Le spectre d’un troisième mandat
Pour les analystes, la manœuvre de l’Union Sacrée ne laisse que peu de place au doute. Si le camp présidentiel invoque une Constitution « obsolète » et inadaptée aux réalités congolaises, l’opposition y voit une tentative désespérée de verrouiller le pouvoir.
Le nœud du conflit réside sans conteste dans l’article 220, que Fayulu qualifie de « fruit interdit ». Cet article, qui limite le nombre de mandats présidentiels, est perçu comme le dernier rempart contre une présidence à vie.

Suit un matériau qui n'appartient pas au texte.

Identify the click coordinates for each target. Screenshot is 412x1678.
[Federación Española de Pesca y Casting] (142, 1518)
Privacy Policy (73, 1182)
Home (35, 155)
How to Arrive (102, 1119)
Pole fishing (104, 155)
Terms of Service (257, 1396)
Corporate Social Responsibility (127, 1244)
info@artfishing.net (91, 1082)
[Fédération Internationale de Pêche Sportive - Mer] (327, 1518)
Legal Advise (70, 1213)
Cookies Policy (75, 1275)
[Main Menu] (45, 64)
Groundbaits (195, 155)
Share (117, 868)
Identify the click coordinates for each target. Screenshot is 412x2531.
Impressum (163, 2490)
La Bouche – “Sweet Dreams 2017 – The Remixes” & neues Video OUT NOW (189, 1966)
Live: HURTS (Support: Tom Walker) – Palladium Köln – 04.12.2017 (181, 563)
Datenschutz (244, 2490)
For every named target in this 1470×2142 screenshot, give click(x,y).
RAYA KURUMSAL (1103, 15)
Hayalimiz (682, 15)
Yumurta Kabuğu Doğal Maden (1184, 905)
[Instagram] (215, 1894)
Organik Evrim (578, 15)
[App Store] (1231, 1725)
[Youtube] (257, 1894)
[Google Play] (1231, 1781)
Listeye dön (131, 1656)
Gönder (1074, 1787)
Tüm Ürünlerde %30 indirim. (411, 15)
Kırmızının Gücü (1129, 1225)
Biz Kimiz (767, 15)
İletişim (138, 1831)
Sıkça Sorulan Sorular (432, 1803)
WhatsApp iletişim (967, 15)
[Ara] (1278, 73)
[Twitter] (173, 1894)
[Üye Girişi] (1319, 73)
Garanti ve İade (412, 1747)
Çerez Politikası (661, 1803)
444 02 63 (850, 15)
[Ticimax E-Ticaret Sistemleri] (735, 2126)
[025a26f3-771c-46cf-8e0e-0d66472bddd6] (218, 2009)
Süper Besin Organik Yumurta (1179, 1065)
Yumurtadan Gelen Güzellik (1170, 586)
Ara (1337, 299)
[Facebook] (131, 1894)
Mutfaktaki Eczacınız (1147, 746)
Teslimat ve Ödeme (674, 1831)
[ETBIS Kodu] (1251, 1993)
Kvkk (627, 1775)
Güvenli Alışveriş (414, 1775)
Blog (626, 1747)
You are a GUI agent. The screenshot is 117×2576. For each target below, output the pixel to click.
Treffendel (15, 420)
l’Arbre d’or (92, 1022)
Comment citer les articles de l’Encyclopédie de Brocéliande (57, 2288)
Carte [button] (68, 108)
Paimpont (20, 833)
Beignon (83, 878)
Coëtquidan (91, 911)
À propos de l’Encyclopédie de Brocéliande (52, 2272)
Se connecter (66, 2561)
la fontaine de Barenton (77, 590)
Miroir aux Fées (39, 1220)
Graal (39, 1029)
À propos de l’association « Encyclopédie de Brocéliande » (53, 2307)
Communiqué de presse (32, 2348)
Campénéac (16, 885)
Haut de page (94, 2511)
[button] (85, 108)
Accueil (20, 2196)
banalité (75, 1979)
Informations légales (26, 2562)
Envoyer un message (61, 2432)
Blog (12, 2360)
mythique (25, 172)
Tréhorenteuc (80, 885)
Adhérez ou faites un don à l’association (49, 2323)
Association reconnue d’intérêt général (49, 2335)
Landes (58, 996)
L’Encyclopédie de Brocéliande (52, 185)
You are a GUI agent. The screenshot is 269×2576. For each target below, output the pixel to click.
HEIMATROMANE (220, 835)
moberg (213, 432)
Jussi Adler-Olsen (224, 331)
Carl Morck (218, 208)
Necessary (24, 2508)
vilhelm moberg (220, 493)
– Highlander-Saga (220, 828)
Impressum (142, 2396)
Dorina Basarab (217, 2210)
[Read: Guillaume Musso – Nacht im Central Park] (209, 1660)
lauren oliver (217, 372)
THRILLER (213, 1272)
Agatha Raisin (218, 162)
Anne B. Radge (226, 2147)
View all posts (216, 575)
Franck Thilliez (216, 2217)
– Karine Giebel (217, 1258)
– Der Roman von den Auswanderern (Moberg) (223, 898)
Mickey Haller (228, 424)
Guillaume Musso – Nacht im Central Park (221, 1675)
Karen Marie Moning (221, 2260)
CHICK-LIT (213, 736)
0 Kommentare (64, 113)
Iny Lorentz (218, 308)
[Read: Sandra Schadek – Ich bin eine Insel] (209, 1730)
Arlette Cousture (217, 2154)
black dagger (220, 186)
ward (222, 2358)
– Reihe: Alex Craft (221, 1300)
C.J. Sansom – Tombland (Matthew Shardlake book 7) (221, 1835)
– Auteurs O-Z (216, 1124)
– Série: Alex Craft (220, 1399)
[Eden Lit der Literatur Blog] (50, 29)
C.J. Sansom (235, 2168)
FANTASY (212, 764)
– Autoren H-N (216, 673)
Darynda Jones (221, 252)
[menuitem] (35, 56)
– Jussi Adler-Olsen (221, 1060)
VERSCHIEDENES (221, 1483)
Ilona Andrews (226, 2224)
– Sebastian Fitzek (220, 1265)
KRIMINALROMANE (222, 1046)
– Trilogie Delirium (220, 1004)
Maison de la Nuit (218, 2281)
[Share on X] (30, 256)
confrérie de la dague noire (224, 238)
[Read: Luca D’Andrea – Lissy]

Réviser la Loi fondamentale dans un contexte de « chaos sécuritaire » à l’Est, marqué par l’agression rwandaise, est jugé par l’opposition politique et certaines organisations des droit de l’homme comme une manœuvre périlleuse qui pourrait fragiliser davantage la cohésion nationale.
L’éveil des partisans :
La rue comme rempart
Sur le terrain, la base de l’ECiDé n’attend pas les consignes pour donner de la voix. Dès l’annonce du projet, des mobilisations spontanées ont éclaté. À Kinshasa, la jeunesse l’ECiDé s’est déjà mobilisée à Kintambo Magasin, affirmant que l’alternance ne doit pas être un prétexte pour modifier les règles du jeu. En province, de Goma au Maindombe, les cadres et militants multiplient les points de presse et les actions de sensibilisation pour appeler la population à faire barrage aux velléités de l’UDPS.
Union Sacrée des Opposants :
Pour la première fois depuis longtemps, une unité d’action semble se dessiner. Martin Fayulu a récemment rencontré Moïse Katumbi pour coordonner la riposte, promettant une large coalition et des manifestations à travers tout le pays ainsi que dans la diaspora.
Un avertissement au frère d’hier
« S’il ose, il me trouvera sur son chemin. » Cette menace, bien que politique, est empreinte d’une amertume personnelle. En rappelant qu’il considérait autrefois Félix Tshisekedi comme un frère de lutte, Fayulu Madidi place le successeur de Joseph Kabila devant ses propres contradictions de l’époque Kabila.
Pour désamorcer la crise, l’opposant maintient son offre, à savoir : un dialogue national inclusif sous l’égide de la CENCO et de l’ECC. Sans ce consensus, la RDC semble s’engager sur une voie où la légitimité ne se discutera plus dans les hémicycles, mais se disputera dans la rue.